Bringing Rural Tribal Voices to Washington

Heather JohnsonBreaking News, Featured, Happenings Around UIHS, Leadership

Recently, the United Indian Health Services (UIHS) Board of Directors & Executive Leadership traveled to Washington, D.C. with the California Rural Indian Health Board (CRIHB) in their annual March on Washington advocacy trip.  Our purpose was clear: to ensure that the voices of our rural Tribal communities are heard where federal healthcare decisions are made.

For many people, healthcare policy can feel distant and abstract. But for our communities, federal funding decisions are personal. They determine whether an elder can see a specialist, whether a clinic can keep vaccines refrigerated during a wildfire-related power outage, and whether a young family can access lifesaving care close to home.

One of our primary discussions focused on Purchased and Referred Care (PRC) funding.  California is unique among Indian Health Service (IHS) regions because we do not have IHS hospitals.  That means our clinics must rely heavily on outside specialists for services such as oncology, cardiology, dialysis, and other critical treatments.  When PRC funds run out, patients are left facing delayed care, medical debt, or going without treatment altogether.  We advocated for increased funding to address this ongoing shortfall and to bring greater equity to the California region.

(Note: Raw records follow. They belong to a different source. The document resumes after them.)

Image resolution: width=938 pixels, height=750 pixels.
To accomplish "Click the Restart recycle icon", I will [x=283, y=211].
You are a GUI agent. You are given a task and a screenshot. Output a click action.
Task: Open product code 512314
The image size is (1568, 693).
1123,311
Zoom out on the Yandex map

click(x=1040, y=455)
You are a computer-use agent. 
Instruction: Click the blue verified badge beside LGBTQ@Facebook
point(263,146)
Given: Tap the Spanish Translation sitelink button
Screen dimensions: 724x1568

We also addressed the severe workforce shortages impacting rural Tribal health programs.  While California is often perceived as a place providers are eager to work, the reality in our most rural areas is very different.  Many clinicians come for short-term loan repayment commitments and leave after a few years.  This forces us to hire locum tenens (temporary providers) who work at UIHS for 3-6 months on average.  This creates instability, disrupts continuity of care, and places emotional strain on patients who must repeatedly retell their medical history to new providers.  Long-term workforce development and support for Native students entering healthcare fields remain critical priorities.

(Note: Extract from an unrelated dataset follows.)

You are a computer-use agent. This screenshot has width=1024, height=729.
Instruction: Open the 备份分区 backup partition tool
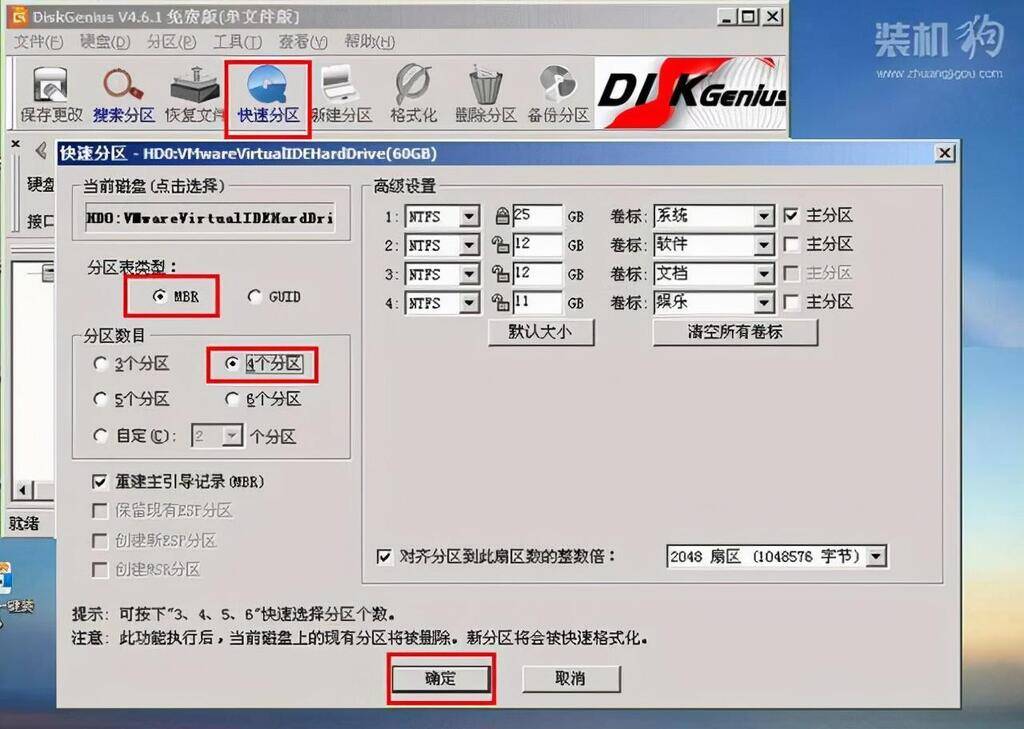[x=558, y=95]
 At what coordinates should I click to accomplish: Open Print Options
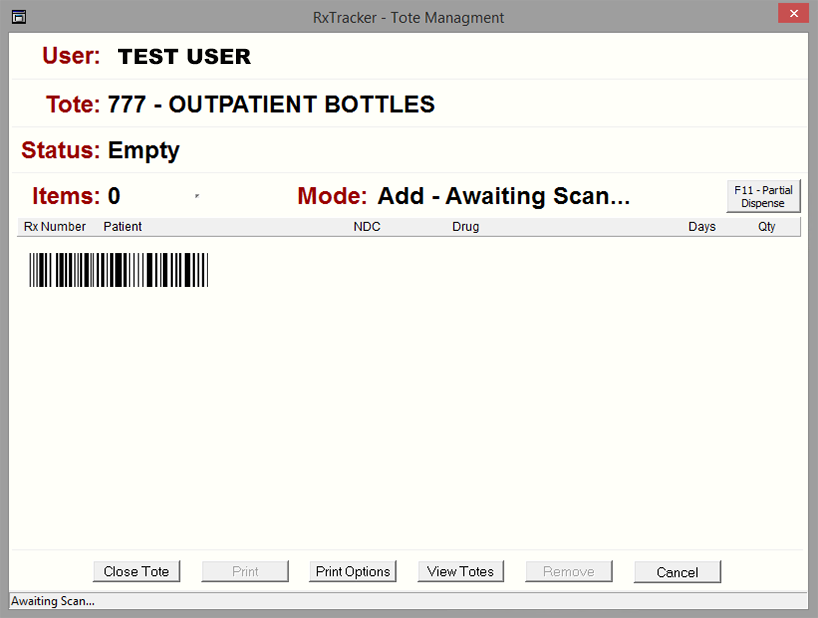coord(353,571)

Another important topic was disaster preparedness. With wildfires and planned power shutoffs becoming more frequent, many Tribal health clinics remain vulnerable without adequate backup generators. Power outages threaten vaccines, medications, and essential medical equipment.  Clinics often serve as community hubs during emergencies, providing clean air, refrigeration for medications, and charging stations for medical devices.  Investing in infrastructure like emergency generators is not just a healthcare issue – it is a public safety investment.

We also called attention to longstanding funding disparities in the California Indian Health Service region. Historical court decisions have acknowledged underfunding, yet meaningful correction has not followed.  We urged support for further federal review and analysis to ensure equitable distribution of healthcare resources across regions.


Left to right:  Laura Borden,  LaWanda Green, 
Liz Lara-O’Rourke, Charlene Storr, 
Dr. Joe Giovannetti, Heather Johnson

In addition, we advocated for long-term stability of the Special Diabetes Program for Indians (SDPI), a highly successful program that has significantly reduced diabetes-related kidney failure in Native communities.  In recent years, the program has shifted from multi-year to single-year funding extensions, creating uncertainty for providers and patients alike.  Restoring longer authorization cycles would provide the stability needed to continue progress in combating chronic disease.

Beyond policy, what stood out most during our time in Washington was the importance of relationships.  Effective advocacy requires preparation, clarity, and persistence.  It requires pairing data with real stories from our communities.  It requires understanding that staff members play a critical role in shaping legislative decisions.  This requires returning year after year to continue the conversation.

We also shared strength and resilience within our communities – our work in food sovereignty, traditional healing practices, and culturally grounded health education.  These initiatives demonstrate that while we advocate for fair federal support, we are also actively building solutions at home.  

The journey to Washington reaffirmed that federal decisions directly impact the health and well-being of our Tribal community.  Advocacy is not a one-time event; it is an ongoing commitment to protecting access to care for elders, families, and future generations. Our rural voices matter and we will continue bringing them to the national table.